Storage arrays are common in data centers and consist of multiple disk drives within a single chassis. These storage arrays could be built using either SATA or SAS drives connected to a FC interface through a switch on a storage controller board. We will provide more information on this later in the chapter. SAN storage is sometimes called block storage because the server applications deal with storage at the block level, which is part of a larger file or database.

Storage network administrators are extremely concerned about reliability and security. By having a dedicated SAN, they can manage it independently from the rest of the data center and data is physically isolated from other networks for higher levels of security.
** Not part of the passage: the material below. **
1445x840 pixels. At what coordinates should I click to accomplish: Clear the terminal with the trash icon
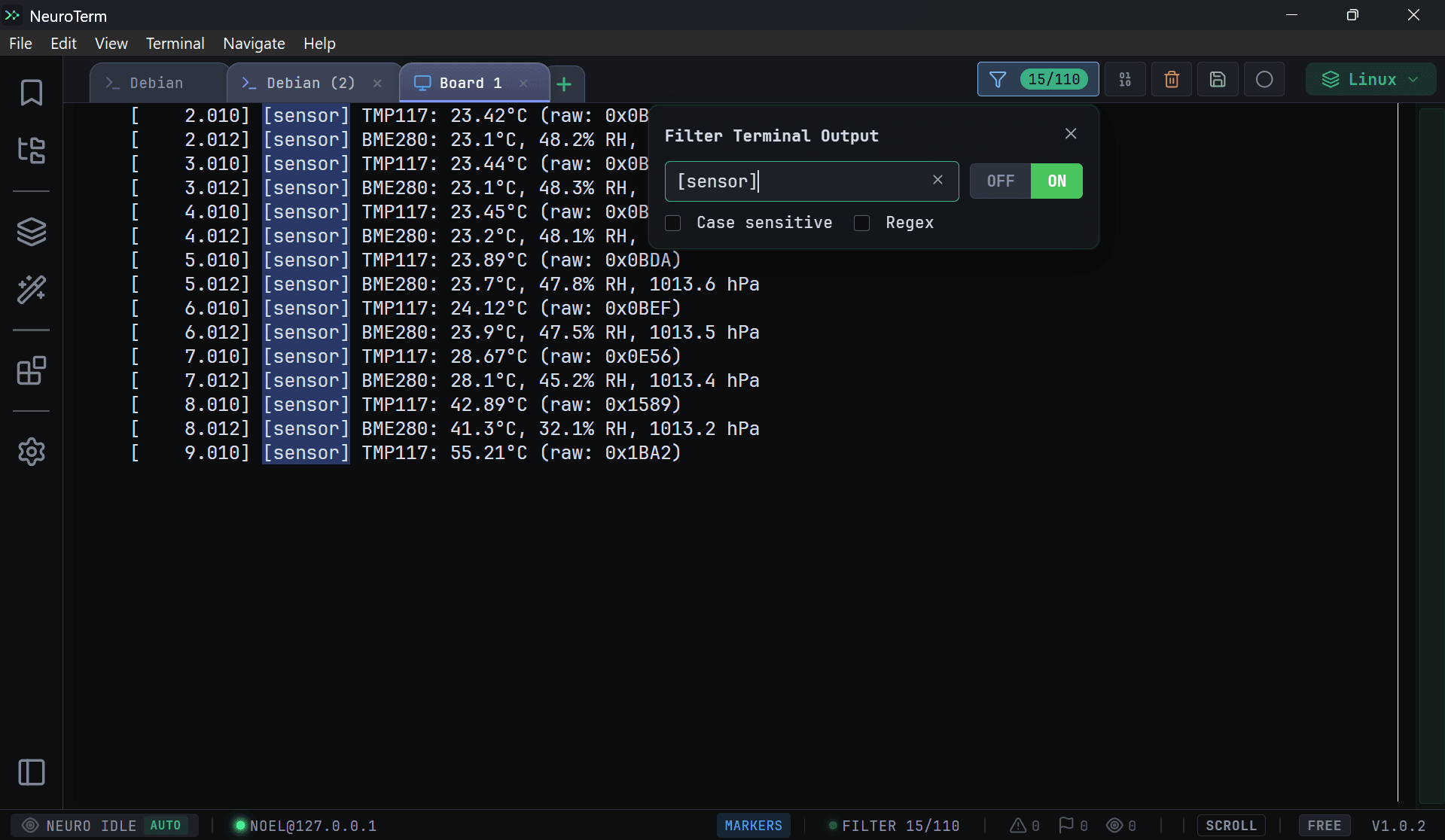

They also require reliable equipment that has gone through extensive certification testing. Because certification testing is a complex and expensive process, FC networking gear is only supplied by a few lead vendors and less competition leads to more costly solutions. But storage network administrators are willing to accept these trade-offs in order to have a reliable, dedicated network with very high and consistent performance, both for bandwidth and latency.

10.4 Testbed and model workloads

The term workload defines the load placed on a real system (typically measured or observed on a computer system while it runs normal operations), while the term test or model workload denotes a computer system's load constructed and applied to a system for performance studies (typically synthesized using characteristics from a real workload). For most modeling projects the use of a synthetic workload makes more sense, since we can control the load applied to the experiments. By controlling the load applied to a computer system under analysis, we can possibly predict the outcome of the experiment or force the experiment to test specific components of the system. In addition to this reason, synthetic workloads do not possibly contain real information, which may be sensitive or valuable to the system under study, and its compromise or loss would be significant. Once a valid synthetic workload has been developed, it can be reused to study additional systems. An example is the Transaction Processing Consortium (TPC) workloads developed to study database systems. These TPC workloads have been used by vendors and customers to study various database systems and to determine which is better for different applications. Some of these workloads have been specialized for data mining or for distributed databases and other specialized applications.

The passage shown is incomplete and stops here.